Hat ain schuel und schuelmaister. Der ist durch doctor Hundt von Ingelstatt gen Dachaw gebracht worden. Ist noch nur ain quattember alda gewest. Lernt die kinder lateinisch und teutsch. Wirt von der kirchen und gemeinem marckht besoldt, und die schuel von den ratherrn alle 14 tag visitiert. Vor alter ist die schuel durch ain fruemesser versehen worden. Weil aber die priester anders zethun hat man disen schuelmaister angenommen. Fruemeß zu Dachaw wirt durch gemeinen marckht verlihen. Nemen davon nicht ein, allein die marckhtsteur. Hat der fruemesser ain schen hauß und garten. Verricht sein gottsdienst vleissig. Ist in kain sonderbare kirchen, sonder in der pfarrkirchen auf unser Frauen altar gestifft.

Filials Prüttlbach khirchpröbst. Pa(tronus) s. Castalus.
Jerlich bestendig einkomen 25 fl. Resst nichts. Ausgab umb beleuchtung bei 8 fl, dem pfarrer von 3 jartägen 12 ß.

Rechnung nimbt auf gericht zu Dachaw. Helts nach der policei. Hat kain mesenhauß. Hat 3 altär, sein zierlich versehen.
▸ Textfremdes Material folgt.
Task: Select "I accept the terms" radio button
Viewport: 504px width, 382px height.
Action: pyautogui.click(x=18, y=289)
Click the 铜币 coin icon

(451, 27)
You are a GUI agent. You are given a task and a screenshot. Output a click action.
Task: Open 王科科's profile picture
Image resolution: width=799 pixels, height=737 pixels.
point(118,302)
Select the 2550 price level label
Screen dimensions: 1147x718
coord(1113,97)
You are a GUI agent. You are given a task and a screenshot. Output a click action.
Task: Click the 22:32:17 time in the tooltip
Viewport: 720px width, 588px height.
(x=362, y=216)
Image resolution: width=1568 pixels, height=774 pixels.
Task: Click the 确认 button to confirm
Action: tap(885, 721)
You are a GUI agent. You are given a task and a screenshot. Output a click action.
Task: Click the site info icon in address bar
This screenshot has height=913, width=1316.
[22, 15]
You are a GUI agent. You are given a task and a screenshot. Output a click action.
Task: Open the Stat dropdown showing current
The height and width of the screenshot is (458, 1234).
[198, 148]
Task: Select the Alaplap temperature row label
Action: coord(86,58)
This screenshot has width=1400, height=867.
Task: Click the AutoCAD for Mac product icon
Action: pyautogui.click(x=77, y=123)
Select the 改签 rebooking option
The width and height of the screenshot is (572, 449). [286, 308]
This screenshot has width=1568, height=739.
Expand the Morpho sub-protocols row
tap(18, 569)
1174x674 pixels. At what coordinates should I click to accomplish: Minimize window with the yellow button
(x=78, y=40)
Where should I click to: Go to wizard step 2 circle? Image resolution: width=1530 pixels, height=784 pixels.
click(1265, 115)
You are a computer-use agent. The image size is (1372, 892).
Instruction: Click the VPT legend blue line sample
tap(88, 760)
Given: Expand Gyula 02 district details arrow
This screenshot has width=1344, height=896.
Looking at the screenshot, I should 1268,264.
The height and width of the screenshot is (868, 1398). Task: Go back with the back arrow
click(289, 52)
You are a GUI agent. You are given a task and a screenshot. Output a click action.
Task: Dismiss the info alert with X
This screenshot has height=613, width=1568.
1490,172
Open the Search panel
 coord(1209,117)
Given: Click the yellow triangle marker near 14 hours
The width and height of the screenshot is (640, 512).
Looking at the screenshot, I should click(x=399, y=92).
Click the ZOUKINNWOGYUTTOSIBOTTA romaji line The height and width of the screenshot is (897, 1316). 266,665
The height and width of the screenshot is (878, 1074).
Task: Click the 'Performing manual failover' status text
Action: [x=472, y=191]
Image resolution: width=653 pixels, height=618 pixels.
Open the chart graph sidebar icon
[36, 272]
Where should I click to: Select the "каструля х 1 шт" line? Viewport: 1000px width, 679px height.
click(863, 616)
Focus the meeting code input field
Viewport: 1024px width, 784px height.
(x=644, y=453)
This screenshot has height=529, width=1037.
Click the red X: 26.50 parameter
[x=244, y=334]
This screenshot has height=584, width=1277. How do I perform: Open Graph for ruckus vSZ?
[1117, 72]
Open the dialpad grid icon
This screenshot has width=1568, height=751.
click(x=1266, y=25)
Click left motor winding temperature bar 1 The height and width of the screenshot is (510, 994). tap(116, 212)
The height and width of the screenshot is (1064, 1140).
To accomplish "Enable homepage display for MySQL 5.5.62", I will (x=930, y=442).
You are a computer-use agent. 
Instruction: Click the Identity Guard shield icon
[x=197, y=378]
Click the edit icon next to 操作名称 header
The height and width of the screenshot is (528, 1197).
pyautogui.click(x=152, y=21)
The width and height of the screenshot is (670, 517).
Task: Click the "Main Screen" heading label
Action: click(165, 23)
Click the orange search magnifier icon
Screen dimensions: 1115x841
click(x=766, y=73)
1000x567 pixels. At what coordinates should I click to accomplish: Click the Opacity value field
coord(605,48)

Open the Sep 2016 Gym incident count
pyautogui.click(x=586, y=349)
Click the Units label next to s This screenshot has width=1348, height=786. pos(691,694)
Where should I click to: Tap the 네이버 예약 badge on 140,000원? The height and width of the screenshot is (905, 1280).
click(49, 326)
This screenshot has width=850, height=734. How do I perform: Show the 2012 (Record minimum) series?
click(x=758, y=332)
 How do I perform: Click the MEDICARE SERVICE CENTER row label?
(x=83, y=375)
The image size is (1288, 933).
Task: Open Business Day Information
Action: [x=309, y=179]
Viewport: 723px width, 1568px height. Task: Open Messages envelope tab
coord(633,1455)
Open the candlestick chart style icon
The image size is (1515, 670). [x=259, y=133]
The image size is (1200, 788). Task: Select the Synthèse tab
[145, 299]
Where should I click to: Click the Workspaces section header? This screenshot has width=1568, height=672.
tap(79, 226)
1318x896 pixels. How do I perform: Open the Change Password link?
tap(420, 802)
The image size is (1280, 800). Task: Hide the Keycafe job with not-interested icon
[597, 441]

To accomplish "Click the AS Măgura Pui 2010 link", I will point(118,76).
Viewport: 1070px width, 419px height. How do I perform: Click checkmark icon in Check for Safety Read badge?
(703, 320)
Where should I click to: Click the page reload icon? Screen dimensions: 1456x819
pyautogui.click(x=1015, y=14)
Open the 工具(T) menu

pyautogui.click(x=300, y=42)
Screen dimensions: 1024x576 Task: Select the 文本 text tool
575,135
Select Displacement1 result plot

Dis gotshaus wirt alle feirtag durch den geselbriester von Dachaw mit singen und lesen dem allten kirchengebrauch nach versehen. Haben sacrament und beleuchtung sambt der grebnuß. Die tauf ist bei der pfarr. Pfarrer nimbt selgerait pro qualitate personarum. Hat 3 silbrin kelch, 6 meßgewandt. Meßner halt sich wol.

Filials Hetzenhausen (=Etzenhausen) khirchpröbst. Pat(ronus) s. Laurentius.
Jerlich einkomen bei 13 fl. Resst nihil. Haben von ainer andern kirchen entlehent. Rechnung nimbt auf gericht zu Dachaw, hellts vermög der policei. Hat kain mesenhauß. Hat 3 altär, sein alters halb vast abkommen. Wirt von Dachaw aus gemeinlich uber acht tag besungen. Haben sacrament und beleuchtung. Der tauf ist bei der pfarr. Pfarrer verricht allen gottsdienst catholisch.

Filials Gebertzhoven (Goppertshofen)
khirchpröbst sein in actis nit gefunden.

Ocularis inspectio
(Inaugenscheinnahme durch die Visitatoren)

Pfarr Dachau. Pat(ronus) s. Jacobus.
Hat 4 kelch, 4 corporal, 4 guete missal, ain obsequial, ain cantional, ain guets gradual, 6 guet ornät und 6 schlecht, ain schene monstrantzen und etliche reliquias sanctorum. Sacra(mentum) et liquores pure tractantur. Sacra(ment)hauß ist wol beschlossen. Hat ain ewig liecht. Habet baptisterium lapideum, gar rain und sauber. Bei der kirch, pfarrhof und priesterheuser ist gar kain mangel.

Prüttlbach. Pat(ronus) s. Castalus.
Hat 3 kelch, 3 corporal, 2 missal, ain obsequial, ain cancional, 6 ornät, ain messinge monstrantz. Sacra(mentum) et liquores pure tractantur. Sacra(ment)hauß ist nit wol beschlossen, aber wol beleucht. Baptismus ist in aim krueg. Die kirch und kirchmaur dorfften pessern. Sonst kain mangel.

Hetzenhausen. Pat(rona) s. Cathrina.
Hat 4 kelch, 4 corporal, ain guet missal und 2 geschribne, ain obsequial, ain zerrissen cancional, I special, 2 guet ornät. Sacra(mentum) et liquo-res impure tractantur. Sac(rament)hauß ist nit wol beschlossen, aber zimblich beleucht. Baptismus ist in aim kruegl. Hat ein messinge mon-strantz. Die kirch und kirchmaur dörffen pauens. Sonst kain mangel.

Göppertzhoven. Pa(tronus) s. Nicolaus.
Hat ain kelch, silberin und nit vergult, ain corporal, ain missal, 2 ornat. Caret sacramentis. Hat gar kain maur umb die kirch. Sonst zimblich versehen.